Work item
The answer is the exact text of every line from the one that contains "Select the yellow" to the final line of the entries below, with pictures left out.

Top of Data for this task

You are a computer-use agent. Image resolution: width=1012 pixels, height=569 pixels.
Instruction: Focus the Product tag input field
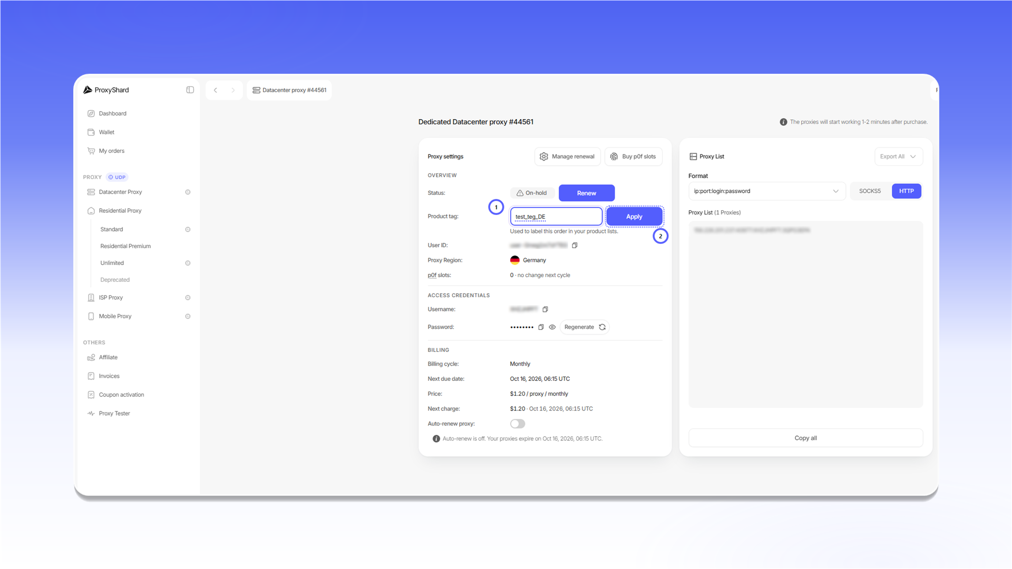tap(556, 217)

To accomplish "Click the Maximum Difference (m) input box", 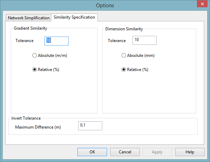I will pos(90,126).
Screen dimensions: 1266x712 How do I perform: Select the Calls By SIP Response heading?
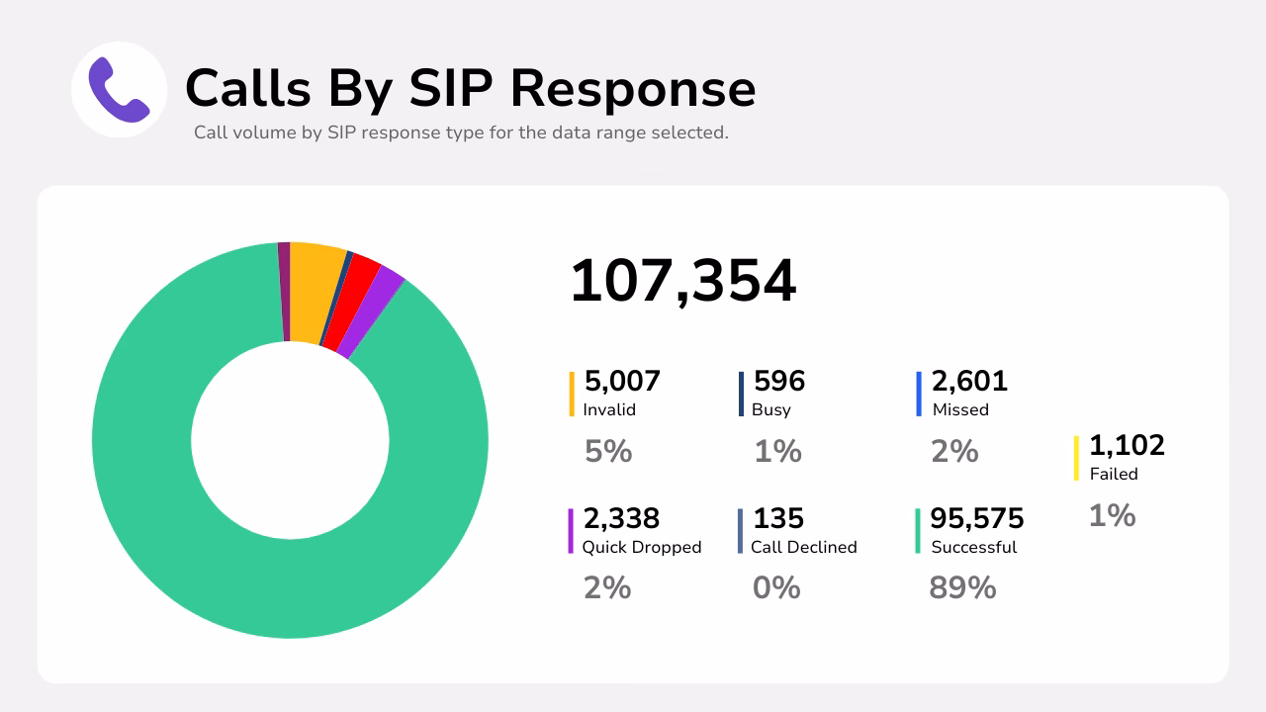(472, 89)
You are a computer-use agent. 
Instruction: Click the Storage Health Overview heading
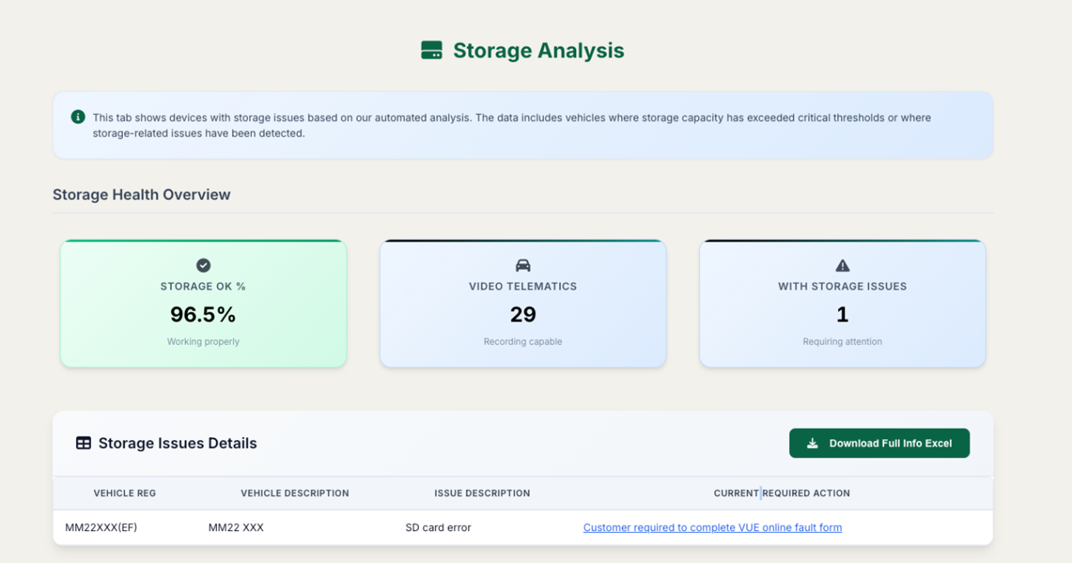[x=141, y=194]
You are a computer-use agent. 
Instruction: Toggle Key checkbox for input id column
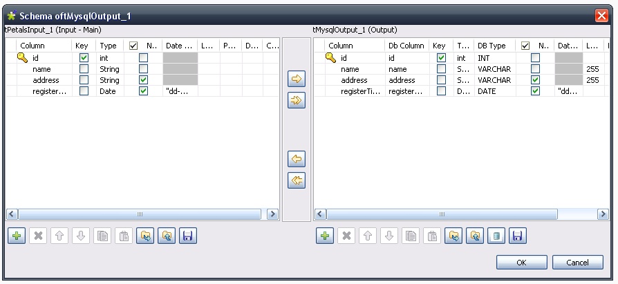[84, 58]
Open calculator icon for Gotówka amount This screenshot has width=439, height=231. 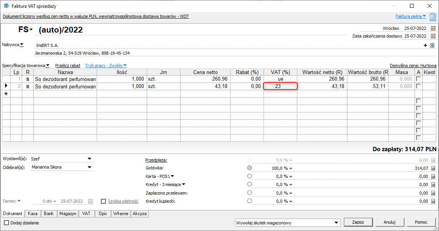coord(433,168)
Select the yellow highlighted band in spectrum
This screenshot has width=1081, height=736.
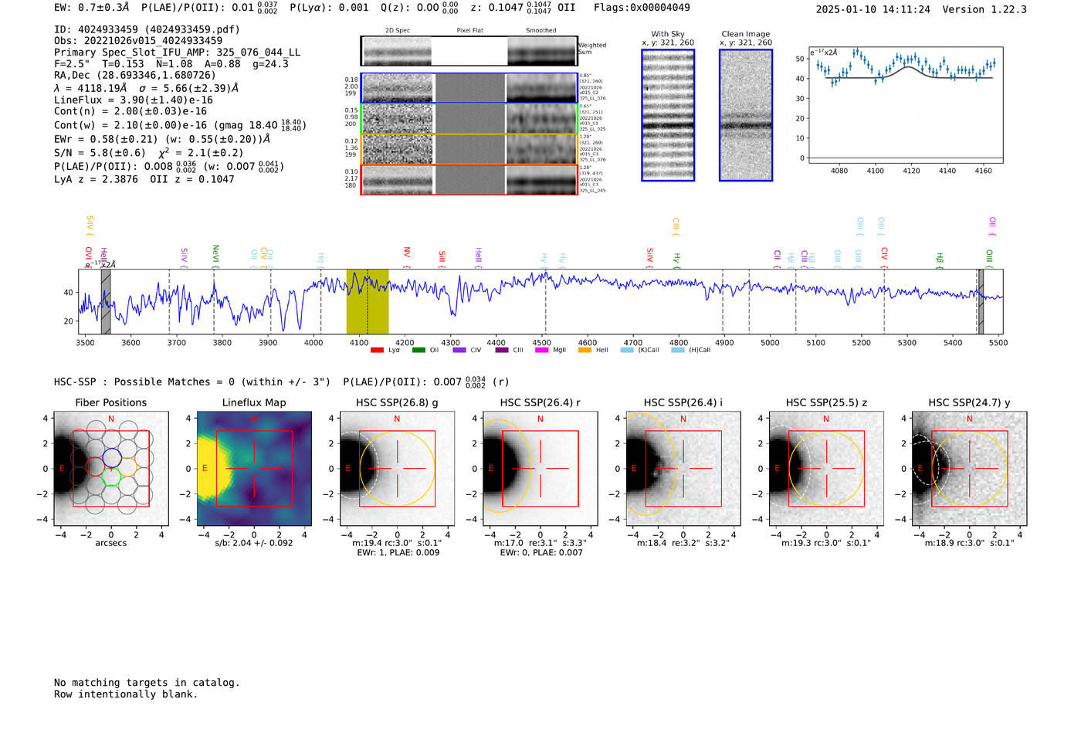click(x=367, y=301)
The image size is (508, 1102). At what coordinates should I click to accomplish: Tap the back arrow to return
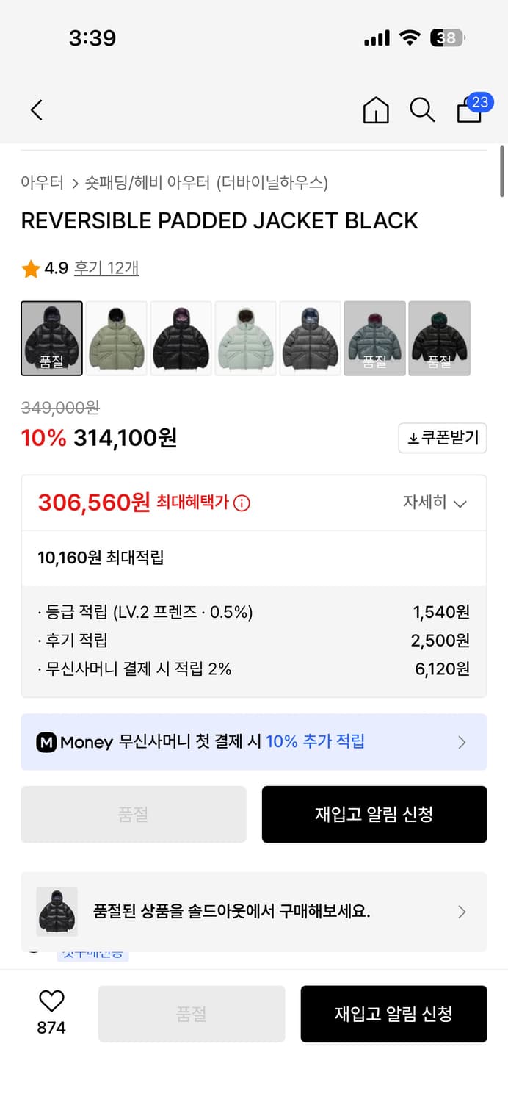coord(36,109)
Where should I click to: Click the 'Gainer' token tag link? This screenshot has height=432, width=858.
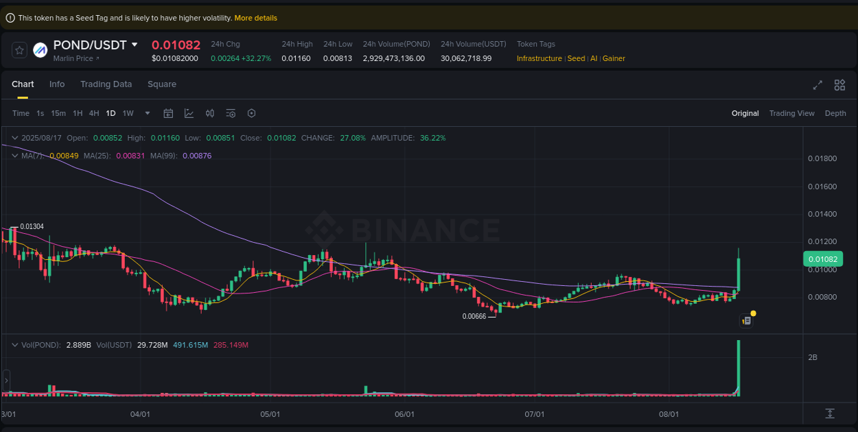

Bottom of Data for this task

Response area
Select the yellow highlighted band in spectrum
This screenshot has width=1081, height=736.
click(x=367, y=301)
The image size is (508, 1102). At what coordinates should I click to accomplish: Tap the back arrow to return
coord(36,109)
Where should I click to: Click the 'Gainer' token tag link? This screenshot has height=432, width=858.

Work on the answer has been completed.